Kebocoran private key senilai $30 juta baru saja mengingatkan semua orang tentang apa yang dipertaruhkan
Humanity Protocol, proyek blockchain zkEVM, mengalami pelanggaran keamanan ketika private key milik salah satu anggota Humanity Foundation berhasil dibobol. Penyerang memindahkan setidaknya $30 juta dalam token H melalui berbagai exchange terdesentralisasi. Token tersebut anjlok 85% dalam 12 jam, turun dari sekitar $0,70 menjadi $0,08. CEO Terence Kwok mengonfirmasi insiden ini dalam pernyataan publik. Data CertiK menunjukkan kebocoran private key sudah menjadi vektor serangan paling merugikan kedua pada Mei 2026, menyumbang kerugian $13,7 juta hanya dalam bulan itu di berbagai proyek termasuk Drift Protocol dan Polymarket.
Keamanan private key bukan masalah yang sudah terselesaikan. Pelanggaran yang berulang di berbagai proyek ternama pada 2026 menunjukkan bahwa ini bahkan bukan masalah yang sedang menurun.
Vault Key Card membagi otoritas penandatanganan antara perangkatmu dan kartu fisik. Ponsel yang diretas tidak bisa memindahkan dana tanpanya. Desain ini ada justru karena kebocoran private key adalah kategori kerugian kripto yang paling umum dan paling mahal, dan software saja tidak bisa sepenuhnya melindungi dari hal itu. Unduh Zypto App.

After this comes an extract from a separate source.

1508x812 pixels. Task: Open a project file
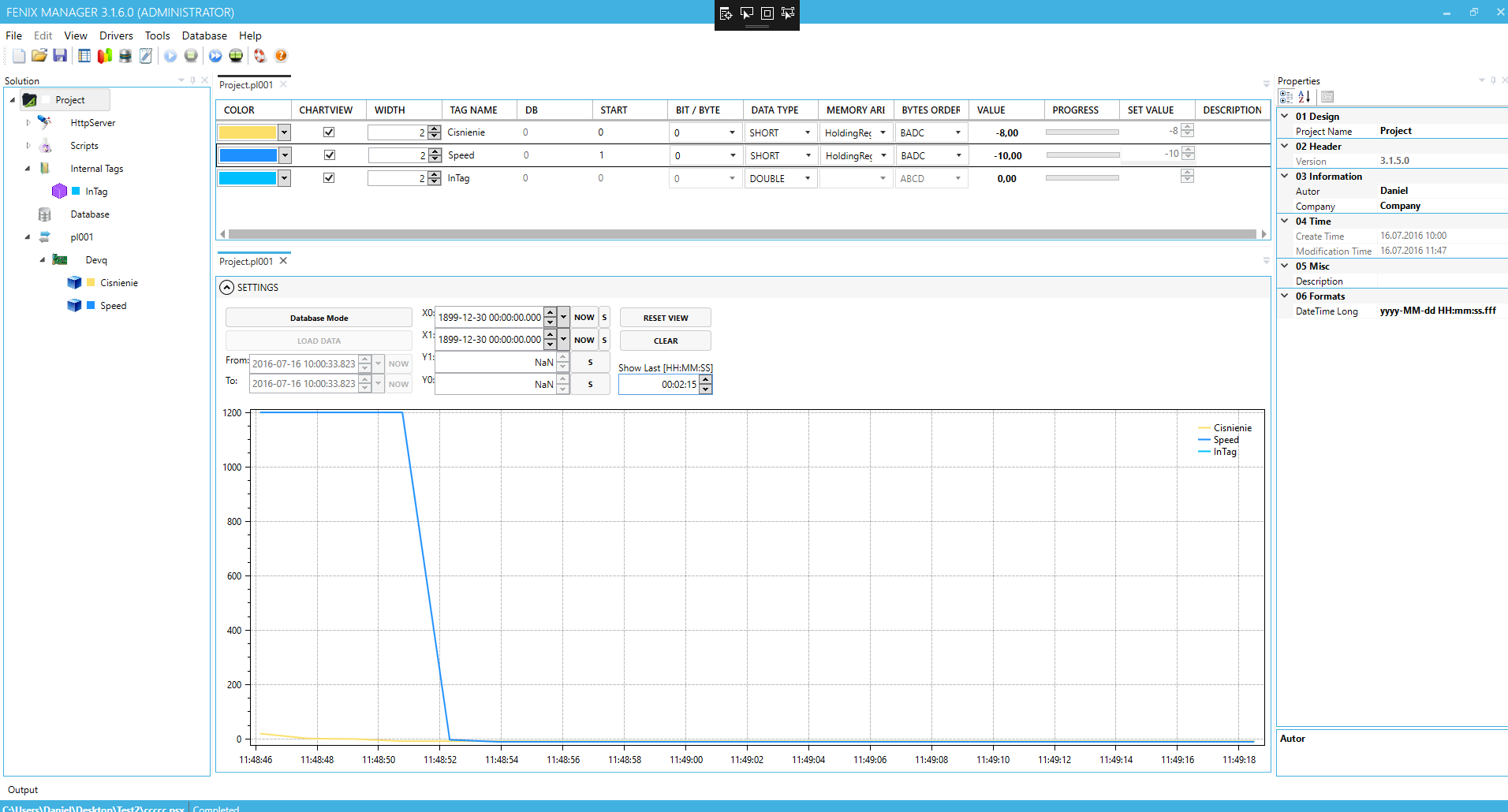pyautogui.click(x=39, y=55)
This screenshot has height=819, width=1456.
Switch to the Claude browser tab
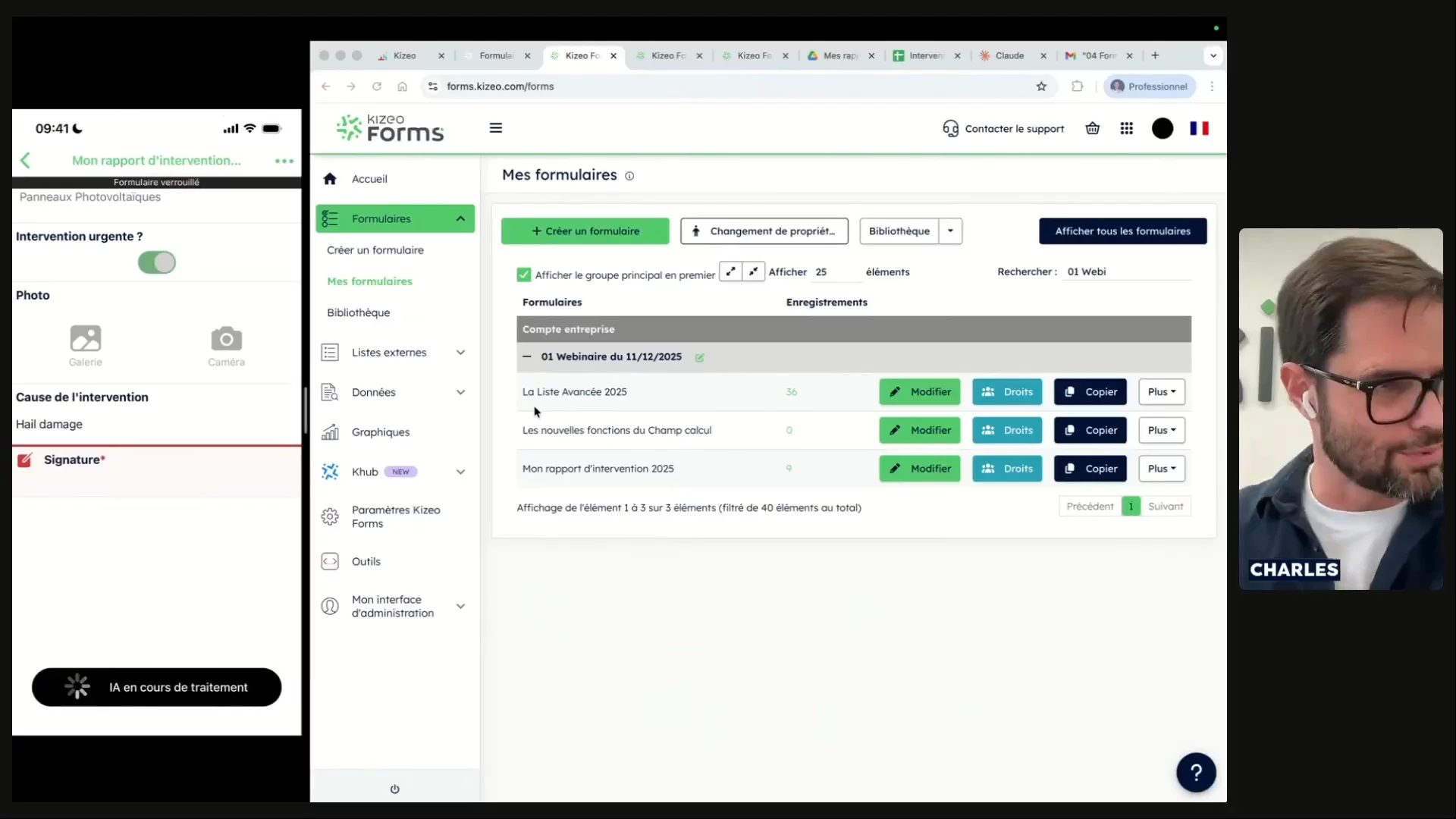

MetaMask meluncurkan dompet self-custodial yang bisa dioperasikan oleh AI agent
MetaMask merilis Agent Wallet, produk akses awal yang memungkinkan AI agent mengeksekusi transaksi di platform keuangan terdesentralisasi dalam batasan yang ditetapkan pengguna. Pengguna menghubungkan dompet ke framework AI yang didukung termasuk OpenAI Codex dan Claude Code, menentukan allowlist protokol yang disetujui, dan agent beroperasi dalam batas tersebut. Transaksi yang ditandai berpotensi berbahaya memerlukan persetujuan manual sebelum diproses. Sistem ini juga menawarkan perlindungan kerugian hingga $10.000 untuk transaksi yang lolos lapisan keamanannya sendiri. Aktivitas yang didukung mencakup swap token, futures perpetual, pasar prediksi, dan penyediaan likuiditas di jaringan yang kompatibel dengan Ethereum serta Hyperliquid.
Memberikan akses self-custodial ke DeFi bagi AI agent kini adalah produk nyata, bukan sekadar whitepaper. Batasan utama yang jadi taruhan MetaMask: aturan pengeluaran yang ditentukan pengguna dan allowlist protokol, bukan otoritas penuh bagi agent.
Model self-custody masih menjalankan fungsi yang sama seperti sebelumnya. Kontrol yang ditentukan pengguna, riwayat transaksi yang transparan, tidak ada pihak lawan yang memegang kunci. Mekanisme yang memungkinkanmu mempercayakan dana pada AI agent adalah mekanisme yang sama yang memungkinkanmu mempercayai setup apa pun: private key tetap milikmu, dan batasannya tetap keputusanmu.